Typhoons from IX(B) Squadron provided close air support to the 3rd Commando Brigade Royal Marines during an amphibious landing exercise. The deployment strengthened the UK’s military presence in the Arctic and showcased its ability to project precision airpower under extreme environmental conditions.
The exercise tested JEF’s capacity to conduct multi-domain operations simultaneously across the Arctic, North Atlantic, and Baltic regions. Despite challenges such as freezing weather, limited infrastructure, and reduced visibility, RAF personnel excelled in weapons loading, maintenance, and joint operations with Norwegian air defense systems.
Operating from RAF Lossiemouth in Scotland, IX(B) Squadron is a front-line Typhoon unit specializing in both air-to-air and precision air-to-ground missions. With a history dating back to World War I, the squadron was reformed in 2019 after transitioning from the Tornado GR4 to the Typhoon. Exercise HILLSTREAM marked a milestone in operational maturity and joint mission integration for the unit.
During the exercise, 3 and 40 Commando Royal Marines conducted amphibious assault drills along Norway’s rugged coastline. Typhoon jets provided real-time close air support and tactical overwatch, coordinating with land and maritime elements to form a cohesive, multi-domain force package.

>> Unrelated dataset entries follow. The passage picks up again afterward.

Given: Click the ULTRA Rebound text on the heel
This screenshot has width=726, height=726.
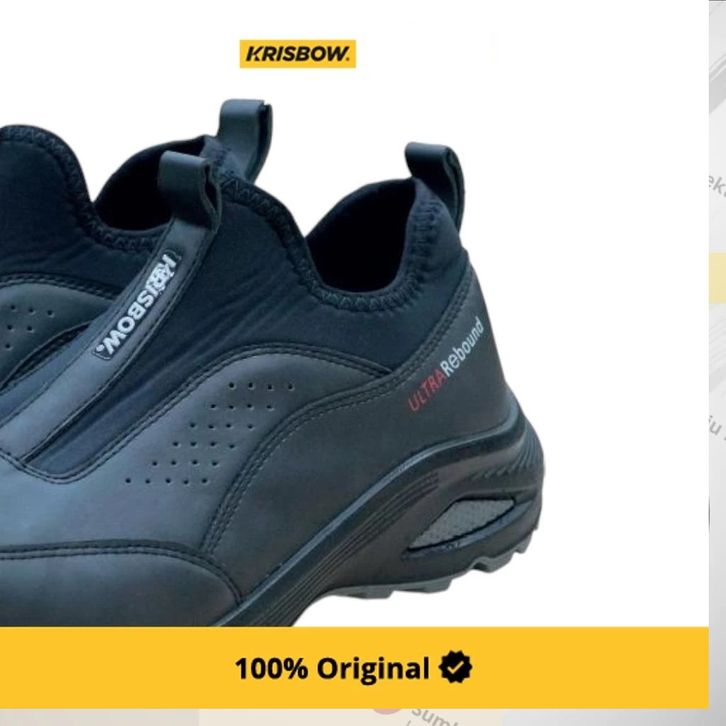Looking at the screenshot, I should [446, 364].
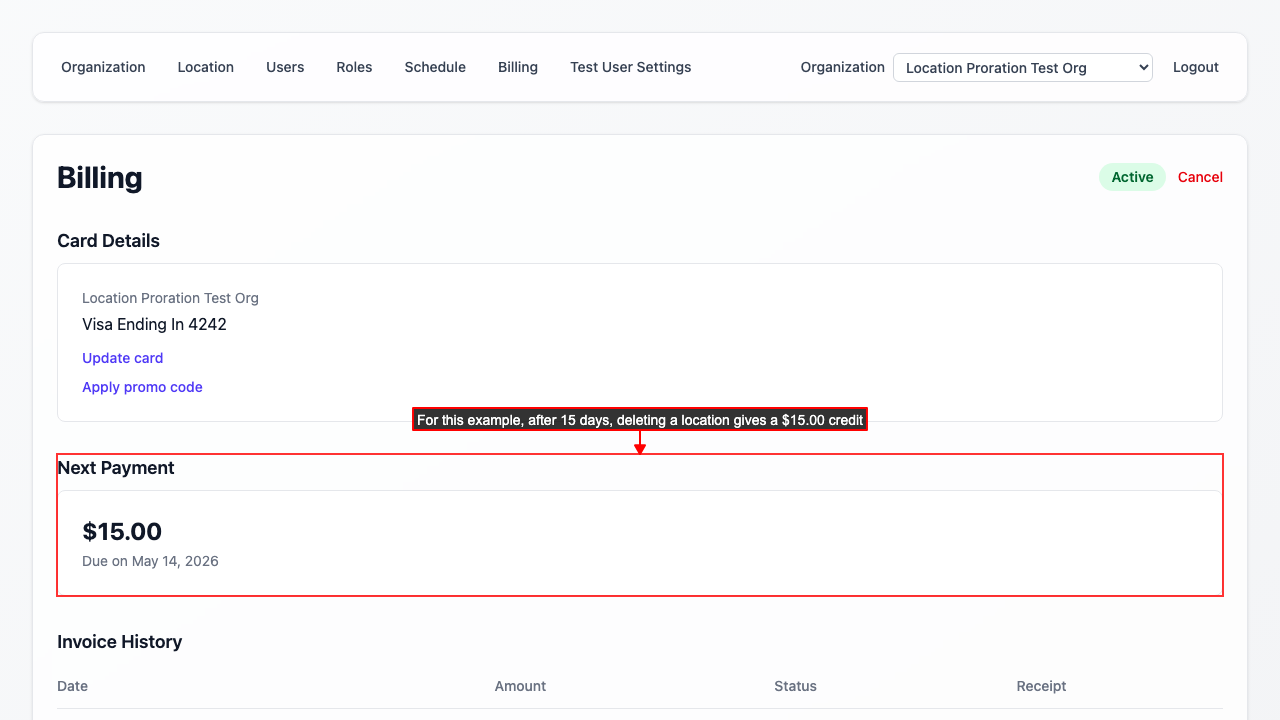Click the Next Payment amount of $15.00
The image size is (1280, 720).
(x=122, y=531)
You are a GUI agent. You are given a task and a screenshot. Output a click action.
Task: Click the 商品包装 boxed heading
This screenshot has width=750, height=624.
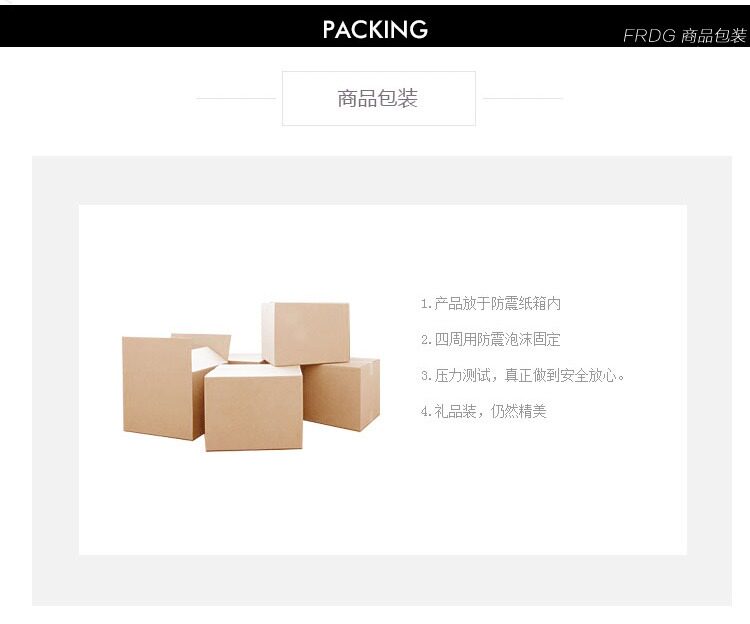tap(378, 99)
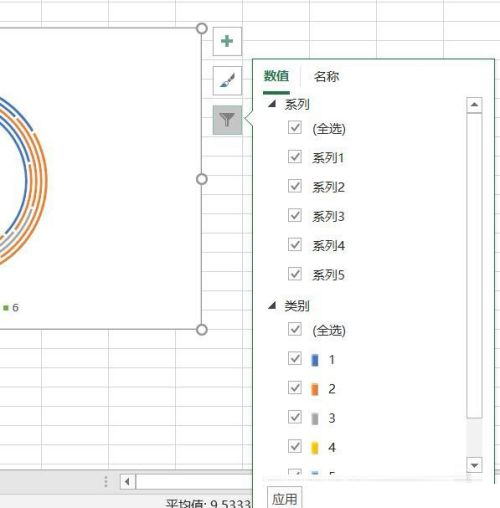500x508 pixels.
Task: Open Chart Elements plus button
Action: pyautogui.click(x=227, y=41)
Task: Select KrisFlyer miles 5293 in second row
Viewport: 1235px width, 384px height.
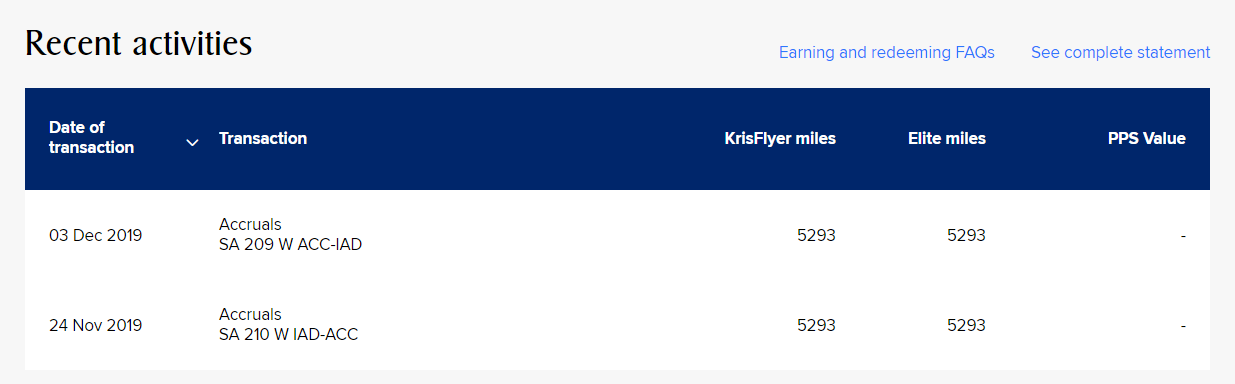Action: pyautogui.click(x=816, y=325)
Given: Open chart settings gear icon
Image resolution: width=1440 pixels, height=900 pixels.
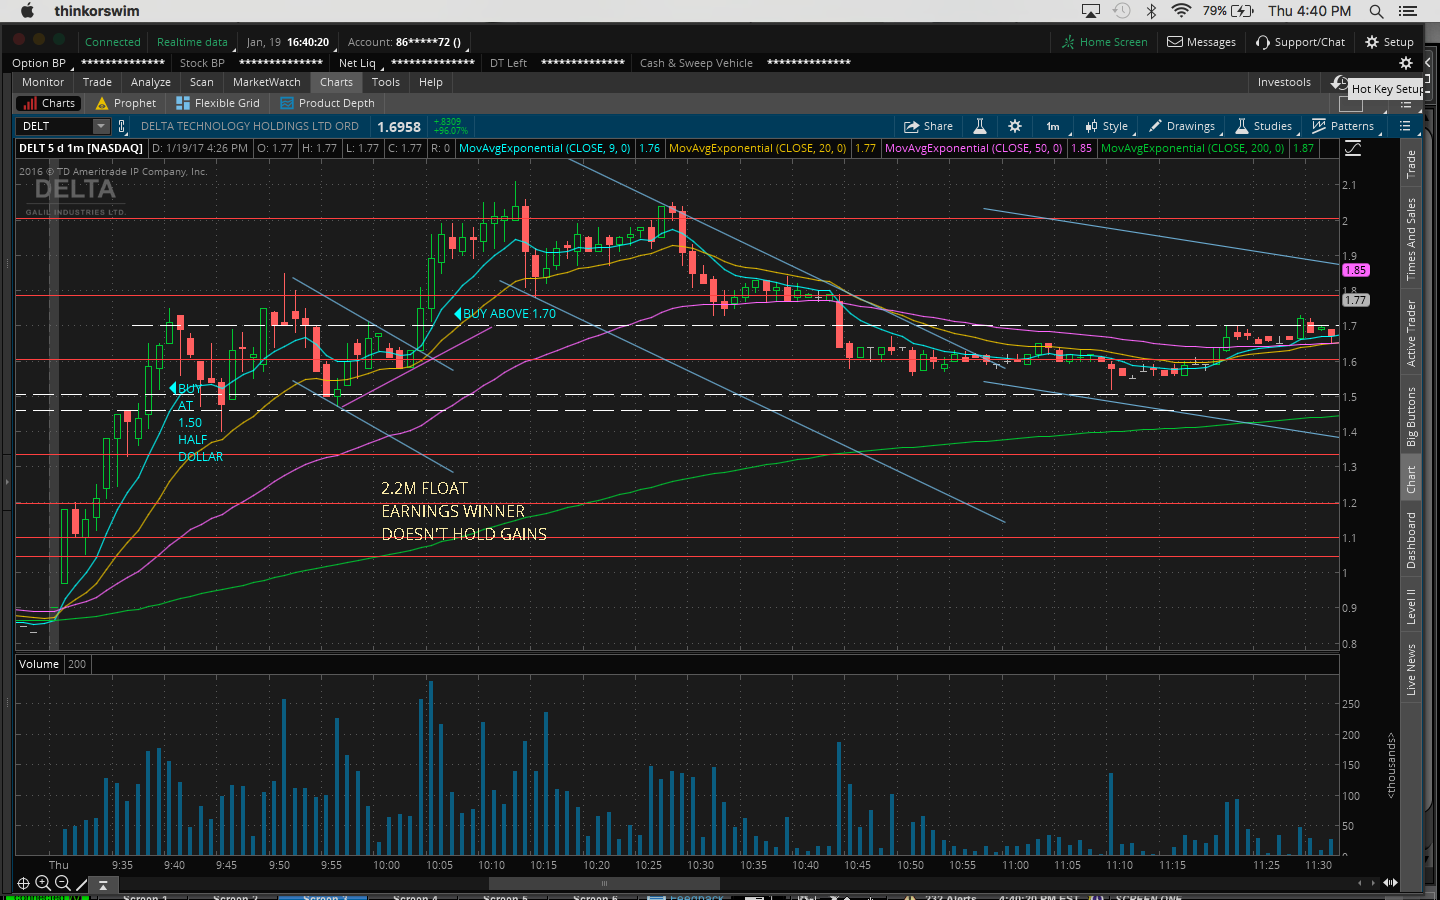Looking at the screenshot, I should point(1015,126).
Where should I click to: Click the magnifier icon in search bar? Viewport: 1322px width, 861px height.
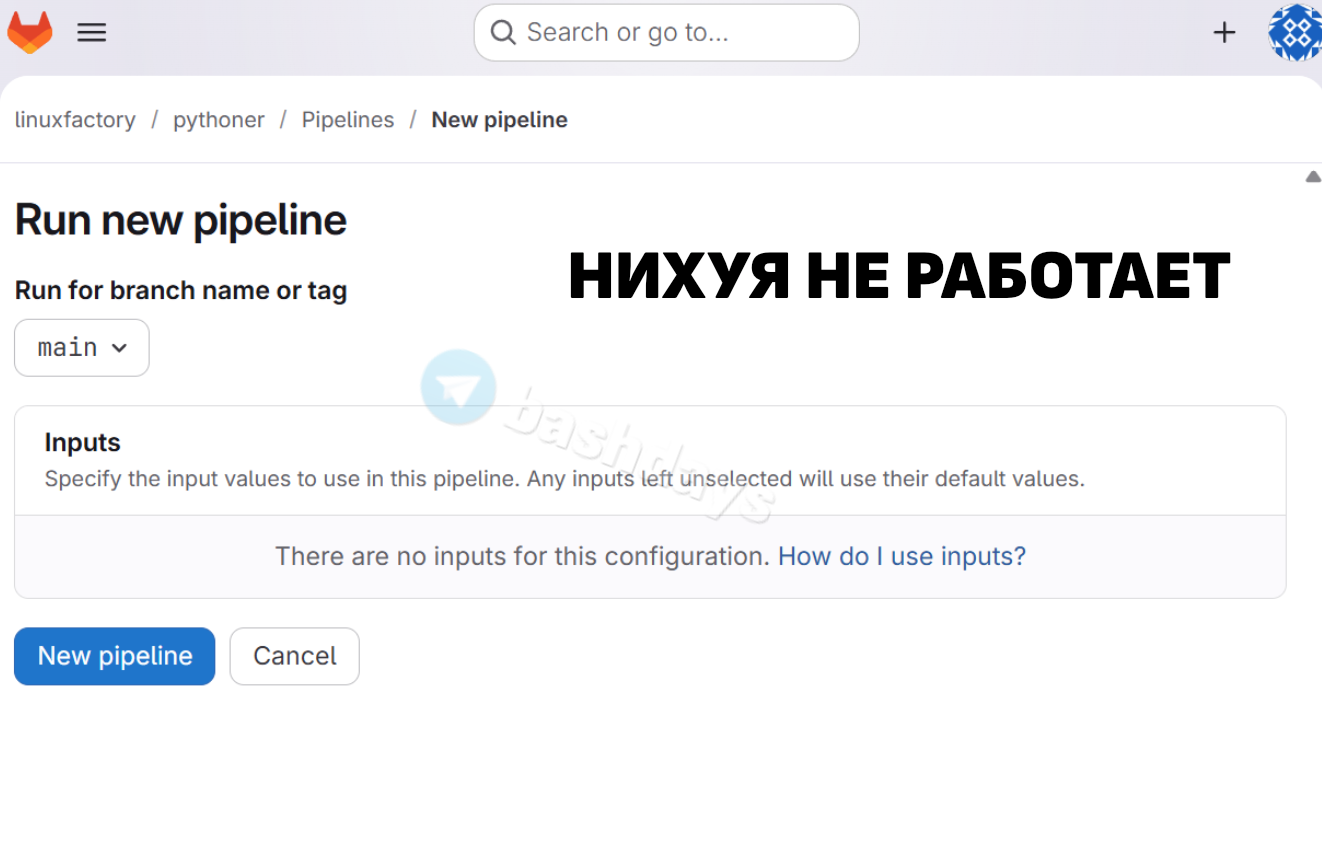click(x=503, y=33)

HILLSTREAM was conducted under the JEF doctrine, involving ten non-NATO partner nations — including Norway, Sweden, Finland, Denmark, and the Baltic States. The framework enables rapid and flexible responses to hybrid and gray-zone threats across Northern Europe.
Although the exercise did not name any specific adversary, its strategic message was clear: the UK and its partners possess the capability to deliver a fast, integrated, and multinational response to any attempt to destabilize the Arctic or Baltic regions.
The strategic importance of the Arctic—particularly the Greenland-Iceland-UK (GIUK) gap—continues to grow amid melting ice, expanding maritime routes, and increasing competition for seabed resources. RAF operations in the region aim to strengthen NATO’s readiness against emerging anti-access/area denial (A2/AD) systems, maritime strike assets, and long-range precision threats.
Exercise HILLSTREAM demonstrated that the UK is not only ready but capable of sustaining combat operations in one of the world’s harshest environments. Equipped with advanced sensors, Litening III targeting pods, and precision-guided munitions, the Typhoon once again proved itself as a central pillar of Britain’s northern deterrence posture.
The most critical takeaway from HILLSTREAM was that key future-war capabilities — agile basing, distributed operations, joint fires coordination, and rapid force generation — are no longer theoretical concepts but operational realities, now executable and effective in the field.